### Problem to solve
Would you transcribe all of the data exactly, down to the last character?

### Extracted information

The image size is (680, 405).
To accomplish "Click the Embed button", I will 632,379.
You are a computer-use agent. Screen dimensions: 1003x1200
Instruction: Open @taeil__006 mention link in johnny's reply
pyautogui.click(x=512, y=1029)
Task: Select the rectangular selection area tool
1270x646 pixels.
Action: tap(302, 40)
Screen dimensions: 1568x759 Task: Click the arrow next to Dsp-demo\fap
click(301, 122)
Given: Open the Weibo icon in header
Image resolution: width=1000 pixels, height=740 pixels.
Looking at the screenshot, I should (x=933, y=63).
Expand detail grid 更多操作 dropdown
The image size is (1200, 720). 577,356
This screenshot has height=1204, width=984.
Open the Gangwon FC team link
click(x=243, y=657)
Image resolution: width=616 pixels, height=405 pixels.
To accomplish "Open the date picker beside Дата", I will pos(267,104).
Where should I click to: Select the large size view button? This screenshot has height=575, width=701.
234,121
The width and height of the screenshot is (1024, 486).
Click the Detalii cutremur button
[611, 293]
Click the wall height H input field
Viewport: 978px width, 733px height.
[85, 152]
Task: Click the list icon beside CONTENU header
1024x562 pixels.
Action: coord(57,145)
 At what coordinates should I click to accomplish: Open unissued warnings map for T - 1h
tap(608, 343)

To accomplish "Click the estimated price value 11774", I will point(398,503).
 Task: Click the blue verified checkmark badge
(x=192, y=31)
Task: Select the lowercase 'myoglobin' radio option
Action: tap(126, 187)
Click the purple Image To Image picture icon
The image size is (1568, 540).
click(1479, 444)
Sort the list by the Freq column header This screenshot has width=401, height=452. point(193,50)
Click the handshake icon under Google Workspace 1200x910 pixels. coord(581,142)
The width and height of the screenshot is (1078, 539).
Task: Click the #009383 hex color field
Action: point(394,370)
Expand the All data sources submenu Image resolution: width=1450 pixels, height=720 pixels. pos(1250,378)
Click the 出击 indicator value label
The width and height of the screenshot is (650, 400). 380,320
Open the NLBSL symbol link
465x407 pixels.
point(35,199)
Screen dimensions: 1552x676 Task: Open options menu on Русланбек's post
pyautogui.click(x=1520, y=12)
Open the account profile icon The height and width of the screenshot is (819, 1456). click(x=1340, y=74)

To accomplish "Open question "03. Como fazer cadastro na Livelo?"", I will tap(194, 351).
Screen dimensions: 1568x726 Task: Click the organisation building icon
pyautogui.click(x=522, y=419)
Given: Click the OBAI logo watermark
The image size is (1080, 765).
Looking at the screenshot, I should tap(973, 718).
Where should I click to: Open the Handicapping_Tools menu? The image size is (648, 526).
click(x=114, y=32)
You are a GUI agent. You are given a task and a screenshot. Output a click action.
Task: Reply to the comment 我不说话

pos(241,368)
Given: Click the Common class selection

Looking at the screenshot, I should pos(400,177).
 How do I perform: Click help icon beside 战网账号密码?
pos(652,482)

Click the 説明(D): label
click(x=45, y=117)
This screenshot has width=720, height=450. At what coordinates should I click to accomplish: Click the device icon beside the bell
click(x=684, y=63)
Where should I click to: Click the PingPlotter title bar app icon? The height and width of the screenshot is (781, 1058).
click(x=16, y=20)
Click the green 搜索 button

### Result
The image size is (680, 405).
To accomplish "Click the Embed button", I will 632,379.
You are a computer-use agent. Screen dimensions: 1003x1200
Instruction: Open @taeil__006 mention link in johnny's reply
pyautogui.click(x=512, y=1029)
Task: Select the rectangular selection area tool
1270x646 pixels.
Action: tap(302, 40)
Screen dimensions: 1568x759 Task: Click the arrow next to Dsp-demo\fap
click(301, 122)
Given: Open the Weibo icon in header
Image resolution: width=1000 pixels, height=740 pixels.
Looking at the screenshot, I should (x=933, y=63).
Expand detail grid 更多操作 dropdown
The image size is (1200, 720). 577,356
This screenshot has height=1204, width=984.
Open the Gangwon FC team link
click(x=243, y=657)
Image resolution: width=616 pixels, height=405 pixels.
To accomplish "Open the date picker beside Дата", I will pos(267,104).
Where should I click to: Select the large size view button? This screenshot has height=575, width=701.
234,121
The width and height of the screenshot is (1024, 486).
Click the Detalii cutremur button
[611, 293]
Click the wall height H input field
Viewport: 978px width, 733px height.
[85, 152]
Task: Click the list icon beside CONTENU header
1024x562 pixels.
Action: coord(57,145)
 At what coordinates should I click to accomplish: Open unissued warnings map for T - 1h
tap(608, 343)

To accomplish "Click the estimated price value 11774", I will point(398,503).
 Task: Click the blue verified checkmark badge
(x=192, y=31)
Task: Select the lowercase 'myoglobin' radio option
Action: tap(126, 187)
Click the purple Image To Image picture icon
The image size is (1568, 540).
click(1479, 444)
Sort the list by the Freq column header This screenshot has width=401, height=452. point(193,50)
Click the handshake icon under Google Workspace 1200x910 pixels. coord(581,142)
The width and height of the screenshot is (1078, 539).
Task: Click the #009383 hex color field
Action: point(394,370)
Expand the All data sources submenu Image resolution: width=1450 pixels, height=720 pixels. pos(1250,378)
Click the 出击 indicator value label
The width and height of the screenshot is (650, 400). 380,320
Open the NLBSL symbol link
465x407 pixels.
point(35,199)
Screen dimensions: 1552x676 Task: Open options menu on Русланбек's post
pyautogui.click(x=1520, y=12)
Open the account profile icon The height and width of the screenshot is (819, 1456). click(x=1340, y=74)

To accomplish "Open question "03. Como fazer cadastro na Livelo?"", I will tap(194, 351).
Screen dimensions: 1568x726 Task: Click the organisation building icon
pyautogui.click(x=522, y=419)
Given: Click the OBAI logo watermark
The image size is (1080, 765).
Looking at the screenshot, I should tap(973, 718).
Where should I click to: Open the Handicapping_Tools menu? The image size is (648, 526).
click(x=114, y=32)
You are a GUI agent. You are given a task and a screenshot. Output a click action.
Task: Reply to the comment 我不说话

pos(241,368)
Given: Click the Common class selection

Looking at the screenshot, I should pos(400,177).
 How do I perform: Click help icon beside 战网账号密码?
pos(652,482)

Click the 説明(D): label
click(x=45, y=117)
This screenshot has width=720, height=450. At what coordinates should I click to accomplish: Click the device icon beside the bell
click(x=684, y=63)
Where should I click to: Click the PingPlotter title bar app icon? The height and width of the screenshot is (781, 1058).
click(x=16, y=20)
Click the green 搜索 button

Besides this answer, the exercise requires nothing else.